O Crédito Agrícola espera iniciar a migração para a supervisão direta do Banco Central Europeu (BCE) e do Mecanismo Único de Supervisão (MUS) em 2027, num processo que incluirá exercícios de qualidade dos ativos e de stress testing. A informação foi avançada pelo presidente do grupo, Sérgio Frade, durante um encontro com jornalistas para a apresentação dos resultados do primeiro semestre.
Esta mudança resulta de duas condições base: o grupo ter ultrapassado a marca de 30 mil milhões de euros em ativos e ser a terceira maior instituição mais significativa do país.
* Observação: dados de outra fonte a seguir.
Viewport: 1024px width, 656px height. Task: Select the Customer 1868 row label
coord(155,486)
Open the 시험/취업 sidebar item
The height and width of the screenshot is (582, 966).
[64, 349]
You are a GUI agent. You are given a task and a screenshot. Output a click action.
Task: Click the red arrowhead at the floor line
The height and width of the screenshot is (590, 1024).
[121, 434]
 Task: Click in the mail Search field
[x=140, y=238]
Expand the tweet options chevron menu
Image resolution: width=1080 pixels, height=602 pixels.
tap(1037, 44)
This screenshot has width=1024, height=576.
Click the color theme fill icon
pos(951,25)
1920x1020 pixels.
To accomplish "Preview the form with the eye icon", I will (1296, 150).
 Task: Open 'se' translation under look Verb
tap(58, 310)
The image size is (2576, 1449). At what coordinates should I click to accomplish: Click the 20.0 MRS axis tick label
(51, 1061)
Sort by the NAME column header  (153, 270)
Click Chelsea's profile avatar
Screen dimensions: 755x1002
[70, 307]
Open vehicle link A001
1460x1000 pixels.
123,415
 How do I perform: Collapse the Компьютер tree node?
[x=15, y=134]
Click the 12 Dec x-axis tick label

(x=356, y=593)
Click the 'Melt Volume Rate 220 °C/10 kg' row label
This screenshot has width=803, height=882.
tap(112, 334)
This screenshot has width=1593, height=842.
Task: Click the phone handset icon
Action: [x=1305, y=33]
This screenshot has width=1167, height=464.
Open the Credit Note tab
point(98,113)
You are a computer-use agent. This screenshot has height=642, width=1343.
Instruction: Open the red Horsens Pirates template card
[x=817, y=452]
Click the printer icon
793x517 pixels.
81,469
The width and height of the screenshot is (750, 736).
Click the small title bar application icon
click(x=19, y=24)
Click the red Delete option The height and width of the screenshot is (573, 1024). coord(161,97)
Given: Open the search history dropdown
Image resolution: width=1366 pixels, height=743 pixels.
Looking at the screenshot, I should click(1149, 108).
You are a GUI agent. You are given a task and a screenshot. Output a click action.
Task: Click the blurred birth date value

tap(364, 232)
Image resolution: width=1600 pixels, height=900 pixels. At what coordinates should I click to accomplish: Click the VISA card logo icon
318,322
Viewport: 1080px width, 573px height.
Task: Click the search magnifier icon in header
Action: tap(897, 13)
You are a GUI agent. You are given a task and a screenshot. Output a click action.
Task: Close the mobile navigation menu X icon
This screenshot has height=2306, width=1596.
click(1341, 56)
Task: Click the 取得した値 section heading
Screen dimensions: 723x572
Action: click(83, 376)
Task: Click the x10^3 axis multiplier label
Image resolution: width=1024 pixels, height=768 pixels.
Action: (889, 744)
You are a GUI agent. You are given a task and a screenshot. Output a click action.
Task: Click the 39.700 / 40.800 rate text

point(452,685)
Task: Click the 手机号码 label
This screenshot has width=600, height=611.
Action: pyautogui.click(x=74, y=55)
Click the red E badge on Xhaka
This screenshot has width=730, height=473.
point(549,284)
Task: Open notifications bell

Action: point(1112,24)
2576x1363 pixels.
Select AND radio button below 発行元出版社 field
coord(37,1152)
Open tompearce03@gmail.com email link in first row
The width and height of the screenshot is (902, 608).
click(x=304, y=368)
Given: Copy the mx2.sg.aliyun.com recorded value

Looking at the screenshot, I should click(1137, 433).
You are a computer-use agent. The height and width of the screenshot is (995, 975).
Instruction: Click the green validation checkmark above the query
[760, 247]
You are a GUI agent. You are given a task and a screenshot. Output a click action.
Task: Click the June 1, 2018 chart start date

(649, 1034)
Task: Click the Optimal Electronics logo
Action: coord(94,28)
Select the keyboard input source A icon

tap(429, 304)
Atualmente, o Crédito Agrícola encontra-se na esfera de supervisão direta do Banco de Portugal. No que diz respeito aos ativos, o grupo ainda está abaixo dos 30 mil milhões de euros a nível prudencial, excluindo o negócio segurador, mas espera atingir esse valor ainda este ano.
Embora seja o sexto maior banco em Portugal, o Crédito Agrícola é considerado a terceira instituição mais significativa pelo BCE. Isto acontece porque o Millennium BCP, o BPI e o Novobanco são detidos na totalidade por bancos estrangeiros, nomeadamente o Santander, a Caixabank e a BPCE, que já são supervisionados a nível do SSM.
Sérgio Frade adiantou que não espera que a supervisão do BCE seja mais exigente do que a atual, mas reconheceu que o grupo terá de dedicar recursos e atenção ao processo. O presidente salientou que a supervisão europeia é mais comparável com jurisdições europeias, o que coloca o Crédito Agrícola num grupo de instituições supervisionadas centralmente.